Hey! I would suggest trying out the following things:

  • Use 1Mb sequence length as input as this was the sequence length the model was trained and evaluated on.

  • dna_client.ModelVersion.ALL_FOLDS is a distilled model that was trained across all intervals in the genome through the teachers. You need to use one of the other model folds that has the right held-out data.

  • visualize the output along with the experimental data for one example. it could be that there is a 1-off error somewhere causing a large drop in the correlation.

1 Like

Hey, thanks for getting back!

  1. I have now used 1Mb sequence length and

  2. I have tested this on all the folds available on the API
    → After both the changes I am still getting low per base correlation, similar as before.

  3. Further, I tried shifting the prediction by a range of offsets(+/-10), and I still get low correlation, with the highest score still being ~0.3 with my current alignment (no offset). Then I visualized the predictions vs targets without any manual offset. I have attached the picture for the center 1000 bp for IMR-90 (DNase).

Do you think there is any other source for an offset/misalignment between the nucleotide coordinates (chr, start, end) being input into the AG API and the targets that I have constructed? If there was, presumably the manual shifting I did (+/- 10 range), should have given a boost in per BP correlation. I also can’t seem to identify an obvious shift in the images I’ve attached.

To give you more context, I’m attaching my entire data processing pipeline. I also tried to recreate ChromBPNet benchmarks for K562 ATAC-seq using an already merged BAM file with precomputed peaks, available at (https://zenodo.org/records/7445373). Even in this setup, for the exact same code as copied with changes from points 1-3, I still get significantly lower per base correlation from what was reported in the paper.

Also for context, I’m evaluating the predictions against 1000 bp interval target windows around the center peak summit.

Would it be possible for you to provide the ChromBPNet sequences and targets you used.

Here is my data pipeline process:

ChromBPNet Fold-0 Test Intervals Generation

This is the full preprocessing workflow followed to create fold-0 test intervals for evaluating ChromBPNet, exactly following the ChromBPNet Preprocessing wiki. I’m posting this here so the process is clear and reproducible.

■ Set of tasks ■
• A. Answer each question using the forum thread.
(i) What input sequence length does the first reply recommend?
(ii) Over what range of offsets did the poster shift the prediction?
(iii) How wide are the target windows around the center peak summit that the poster evaluates predictions against?
• B. According to the forum thread, why should the poster not use dna_client.ModelVersion.ALL_FOLDS?
The records that follow come from a different source than the forum thread.

■ Entries provided ■
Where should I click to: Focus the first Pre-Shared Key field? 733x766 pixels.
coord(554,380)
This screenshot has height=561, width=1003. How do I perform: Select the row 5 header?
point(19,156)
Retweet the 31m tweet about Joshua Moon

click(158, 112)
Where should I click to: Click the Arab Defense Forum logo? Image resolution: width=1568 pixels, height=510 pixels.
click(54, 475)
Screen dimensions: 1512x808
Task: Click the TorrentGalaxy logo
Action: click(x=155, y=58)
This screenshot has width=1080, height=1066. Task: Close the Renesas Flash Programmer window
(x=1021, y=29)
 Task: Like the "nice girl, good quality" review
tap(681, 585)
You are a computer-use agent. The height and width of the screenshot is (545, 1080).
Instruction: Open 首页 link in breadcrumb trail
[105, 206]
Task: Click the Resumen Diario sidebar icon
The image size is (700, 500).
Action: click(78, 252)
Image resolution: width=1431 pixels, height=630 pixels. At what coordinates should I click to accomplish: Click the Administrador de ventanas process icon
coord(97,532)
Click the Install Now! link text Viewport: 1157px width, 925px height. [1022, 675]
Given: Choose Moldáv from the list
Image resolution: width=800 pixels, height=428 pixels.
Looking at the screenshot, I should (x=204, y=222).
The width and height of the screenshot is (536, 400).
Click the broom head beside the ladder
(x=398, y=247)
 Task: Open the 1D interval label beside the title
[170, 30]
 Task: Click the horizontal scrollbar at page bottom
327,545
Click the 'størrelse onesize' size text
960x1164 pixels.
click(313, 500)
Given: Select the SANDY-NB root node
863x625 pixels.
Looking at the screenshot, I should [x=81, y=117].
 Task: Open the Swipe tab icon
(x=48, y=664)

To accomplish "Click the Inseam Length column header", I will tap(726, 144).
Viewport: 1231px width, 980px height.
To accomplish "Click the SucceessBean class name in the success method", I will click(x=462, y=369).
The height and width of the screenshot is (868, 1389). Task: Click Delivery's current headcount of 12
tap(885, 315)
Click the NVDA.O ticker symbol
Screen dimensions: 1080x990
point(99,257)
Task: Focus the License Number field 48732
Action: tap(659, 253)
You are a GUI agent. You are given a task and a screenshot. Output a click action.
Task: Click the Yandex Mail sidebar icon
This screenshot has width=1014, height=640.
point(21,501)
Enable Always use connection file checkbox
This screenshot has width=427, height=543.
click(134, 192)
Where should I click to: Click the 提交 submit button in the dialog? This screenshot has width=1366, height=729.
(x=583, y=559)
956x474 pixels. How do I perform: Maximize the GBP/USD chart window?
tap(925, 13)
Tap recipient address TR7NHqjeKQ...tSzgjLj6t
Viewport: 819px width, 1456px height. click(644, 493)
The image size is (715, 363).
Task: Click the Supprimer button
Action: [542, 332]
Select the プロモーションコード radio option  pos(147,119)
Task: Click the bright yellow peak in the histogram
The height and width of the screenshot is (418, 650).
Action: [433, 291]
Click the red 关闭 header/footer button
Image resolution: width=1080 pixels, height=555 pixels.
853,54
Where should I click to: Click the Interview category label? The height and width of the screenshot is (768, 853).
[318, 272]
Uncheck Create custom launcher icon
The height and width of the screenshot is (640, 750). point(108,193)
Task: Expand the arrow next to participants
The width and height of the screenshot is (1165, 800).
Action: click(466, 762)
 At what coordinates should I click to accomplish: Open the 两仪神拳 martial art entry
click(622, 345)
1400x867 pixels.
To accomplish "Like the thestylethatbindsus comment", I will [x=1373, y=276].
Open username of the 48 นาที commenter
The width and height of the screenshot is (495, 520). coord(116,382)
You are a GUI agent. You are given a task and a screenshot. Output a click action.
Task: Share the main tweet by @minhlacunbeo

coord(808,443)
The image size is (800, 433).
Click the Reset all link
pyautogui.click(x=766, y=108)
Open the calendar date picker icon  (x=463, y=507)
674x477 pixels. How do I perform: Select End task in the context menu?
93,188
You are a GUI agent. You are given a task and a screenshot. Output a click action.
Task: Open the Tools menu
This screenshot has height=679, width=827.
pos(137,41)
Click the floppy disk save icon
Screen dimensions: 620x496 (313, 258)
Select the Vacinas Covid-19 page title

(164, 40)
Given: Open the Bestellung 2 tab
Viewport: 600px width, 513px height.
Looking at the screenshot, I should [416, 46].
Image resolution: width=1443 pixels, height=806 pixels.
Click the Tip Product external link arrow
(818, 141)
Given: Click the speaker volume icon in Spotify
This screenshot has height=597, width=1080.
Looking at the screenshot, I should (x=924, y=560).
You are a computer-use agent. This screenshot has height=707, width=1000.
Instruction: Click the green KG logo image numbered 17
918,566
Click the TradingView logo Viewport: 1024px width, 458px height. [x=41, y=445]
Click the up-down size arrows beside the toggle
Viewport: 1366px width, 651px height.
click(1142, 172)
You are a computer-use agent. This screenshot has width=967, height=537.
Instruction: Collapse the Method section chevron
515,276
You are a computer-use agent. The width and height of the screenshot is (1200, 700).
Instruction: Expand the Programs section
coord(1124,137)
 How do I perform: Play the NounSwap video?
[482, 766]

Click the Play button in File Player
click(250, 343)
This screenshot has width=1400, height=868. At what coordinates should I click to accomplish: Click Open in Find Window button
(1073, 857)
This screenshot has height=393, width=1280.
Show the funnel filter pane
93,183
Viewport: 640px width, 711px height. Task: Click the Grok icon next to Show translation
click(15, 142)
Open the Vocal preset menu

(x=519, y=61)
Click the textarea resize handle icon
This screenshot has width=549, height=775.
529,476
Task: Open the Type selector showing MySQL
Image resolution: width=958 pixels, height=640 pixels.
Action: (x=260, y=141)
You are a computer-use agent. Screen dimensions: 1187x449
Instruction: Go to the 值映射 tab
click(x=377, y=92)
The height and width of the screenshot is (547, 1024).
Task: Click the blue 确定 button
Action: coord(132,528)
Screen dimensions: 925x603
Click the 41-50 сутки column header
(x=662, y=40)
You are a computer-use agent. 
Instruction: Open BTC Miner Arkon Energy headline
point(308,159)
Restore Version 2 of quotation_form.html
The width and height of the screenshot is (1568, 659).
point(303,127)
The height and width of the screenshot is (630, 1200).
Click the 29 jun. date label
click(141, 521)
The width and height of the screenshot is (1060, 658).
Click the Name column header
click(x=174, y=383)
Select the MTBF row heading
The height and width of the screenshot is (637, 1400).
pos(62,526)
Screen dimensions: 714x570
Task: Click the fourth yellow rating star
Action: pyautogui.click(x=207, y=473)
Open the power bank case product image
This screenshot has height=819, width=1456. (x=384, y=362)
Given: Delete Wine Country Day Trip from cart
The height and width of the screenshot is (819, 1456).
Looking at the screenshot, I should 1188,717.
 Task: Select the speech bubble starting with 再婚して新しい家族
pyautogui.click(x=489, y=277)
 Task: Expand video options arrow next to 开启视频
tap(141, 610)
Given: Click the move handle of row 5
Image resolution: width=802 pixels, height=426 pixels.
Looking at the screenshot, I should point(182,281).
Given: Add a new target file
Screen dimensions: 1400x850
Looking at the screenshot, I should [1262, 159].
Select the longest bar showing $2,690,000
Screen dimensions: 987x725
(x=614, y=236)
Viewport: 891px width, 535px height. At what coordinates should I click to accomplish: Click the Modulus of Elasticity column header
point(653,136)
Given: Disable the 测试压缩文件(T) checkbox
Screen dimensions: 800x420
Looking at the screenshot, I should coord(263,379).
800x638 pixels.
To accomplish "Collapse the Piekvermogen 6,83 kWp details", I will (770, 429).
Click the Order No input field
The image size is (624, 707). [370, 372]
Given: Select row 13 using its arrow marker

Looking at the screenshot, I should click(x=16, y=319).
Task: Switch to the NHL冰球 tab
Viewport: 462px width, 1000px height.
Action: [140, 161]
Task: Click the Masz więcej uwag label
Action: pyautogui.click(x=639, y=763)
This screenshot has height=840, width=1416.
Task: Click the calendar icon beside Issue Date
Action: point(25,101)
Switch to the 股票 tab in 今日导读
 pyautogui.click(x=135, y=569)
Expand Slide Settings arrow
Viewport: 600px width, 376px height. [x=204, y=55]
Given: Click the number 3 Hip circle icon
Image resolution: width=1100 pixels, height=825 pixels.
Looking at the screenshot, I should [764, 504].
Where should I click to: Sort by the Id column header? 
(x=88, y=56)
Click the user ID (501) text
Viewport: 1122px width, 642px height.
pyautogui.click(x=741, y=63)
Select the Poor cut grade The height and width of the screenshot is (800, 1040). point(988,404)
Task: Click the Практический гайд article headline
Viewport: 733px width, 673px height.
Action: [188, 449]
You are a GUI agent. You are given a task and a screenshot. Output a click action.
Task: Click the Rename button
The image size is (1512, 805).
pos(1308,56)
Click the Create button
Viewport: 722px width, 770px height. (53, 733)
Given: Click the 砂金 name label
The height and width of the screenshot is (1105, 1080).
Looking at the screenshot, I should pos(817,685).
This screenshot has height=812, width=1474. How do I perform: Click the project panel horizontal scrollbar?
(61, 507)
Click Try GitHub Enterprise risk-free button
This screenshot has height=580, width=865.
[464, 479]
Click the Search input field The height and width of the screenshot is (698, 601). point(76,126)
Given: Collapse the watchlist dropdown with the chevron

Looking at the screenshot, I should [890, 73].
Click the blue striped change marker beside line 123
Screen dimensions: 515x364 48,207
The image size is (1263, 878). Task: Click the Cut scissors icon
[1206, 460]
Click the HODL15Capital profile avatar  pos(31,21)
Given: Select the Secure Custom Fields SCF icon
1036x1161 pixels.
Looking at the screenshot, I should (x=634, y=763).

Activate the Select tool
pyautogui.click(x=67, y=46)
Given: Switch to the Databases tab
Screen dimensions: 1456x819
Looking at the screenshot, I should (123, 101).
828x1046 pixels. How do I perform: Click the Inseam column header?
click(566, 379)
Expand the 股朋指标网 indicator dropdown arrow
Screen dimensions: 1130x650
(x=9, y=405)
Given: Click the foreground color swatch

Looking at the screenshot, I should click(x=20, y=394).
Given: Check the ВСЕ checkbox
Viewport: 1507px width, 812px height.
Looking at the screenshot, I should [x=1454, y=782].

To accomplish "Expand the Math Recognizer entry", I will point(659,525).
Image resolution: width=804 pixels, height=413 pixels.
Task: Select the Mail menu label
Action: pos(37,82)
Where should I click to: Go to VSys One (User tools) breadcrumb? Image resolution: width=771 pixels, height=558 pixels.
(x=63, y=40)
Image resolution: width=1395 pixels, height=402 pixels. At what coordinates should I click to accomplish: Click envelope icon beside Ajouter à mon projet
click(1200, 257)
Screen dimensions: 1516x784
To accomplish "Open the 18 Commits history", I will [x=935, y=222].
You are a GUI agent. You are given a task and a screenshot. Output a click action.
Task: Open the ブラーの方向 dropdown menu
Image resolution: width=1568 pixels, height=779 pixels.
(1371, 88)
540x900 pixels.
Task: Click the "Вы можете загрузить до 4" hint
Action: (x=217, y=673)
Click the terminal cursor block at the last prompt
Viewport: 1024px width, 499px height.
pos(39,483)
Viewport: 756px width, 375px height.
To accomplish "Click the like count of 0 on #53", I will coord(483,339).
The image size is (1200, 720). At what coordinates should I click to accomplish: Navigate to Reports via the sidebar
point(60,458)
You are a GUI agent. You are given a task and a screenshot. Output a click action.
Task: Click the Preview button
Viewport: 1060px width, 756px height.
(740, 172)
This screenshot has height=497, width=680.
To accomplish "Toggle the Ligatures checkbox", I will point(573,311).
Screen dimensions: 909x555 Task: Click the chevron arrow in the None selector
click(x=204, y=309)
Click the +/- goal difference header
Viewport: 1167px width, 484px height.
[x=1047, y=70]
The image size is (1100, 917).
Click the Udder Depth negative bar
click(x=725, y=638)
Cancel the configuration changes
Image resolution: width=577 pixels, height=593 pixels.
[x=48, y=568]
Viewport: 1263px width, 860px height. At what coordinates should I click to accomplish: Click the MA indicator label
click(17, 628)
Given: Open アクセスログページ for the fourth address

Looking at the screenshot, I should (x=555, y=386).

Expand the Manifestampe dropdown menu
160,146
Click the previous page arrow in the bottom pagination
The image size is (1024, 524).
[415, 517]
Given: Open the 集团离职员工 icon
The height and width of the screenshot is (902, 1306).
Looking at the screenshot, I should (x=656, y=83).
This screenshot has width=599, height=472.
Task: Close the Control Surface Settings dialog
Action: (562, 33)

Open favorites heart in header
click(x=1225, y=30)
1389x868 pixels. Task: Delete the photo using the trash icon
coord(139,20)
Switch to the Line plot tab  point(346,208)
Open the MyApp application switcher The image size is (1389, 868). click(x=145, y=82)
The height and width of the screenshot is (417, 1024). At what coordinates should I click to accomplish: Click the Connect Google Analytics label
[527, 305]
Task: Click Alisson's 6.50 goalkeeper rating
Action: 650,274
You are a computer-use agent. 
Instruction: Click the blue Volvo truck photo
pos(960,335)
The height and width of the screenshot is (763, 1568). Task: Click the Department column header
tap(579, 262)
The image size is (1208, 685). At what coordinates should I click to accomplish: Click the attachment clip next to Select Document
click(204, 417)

■ Task-by-task results ■
• A.
(i) 1Mb
(ii) +/-10
(iii) 1000 bp

• B. dna_client.ModelVersion.ALL_FOLDS is a distilled model trained across all intervals in the genome through the teachers. The poster should therefore use one of the other model folds, which has the right held-out data.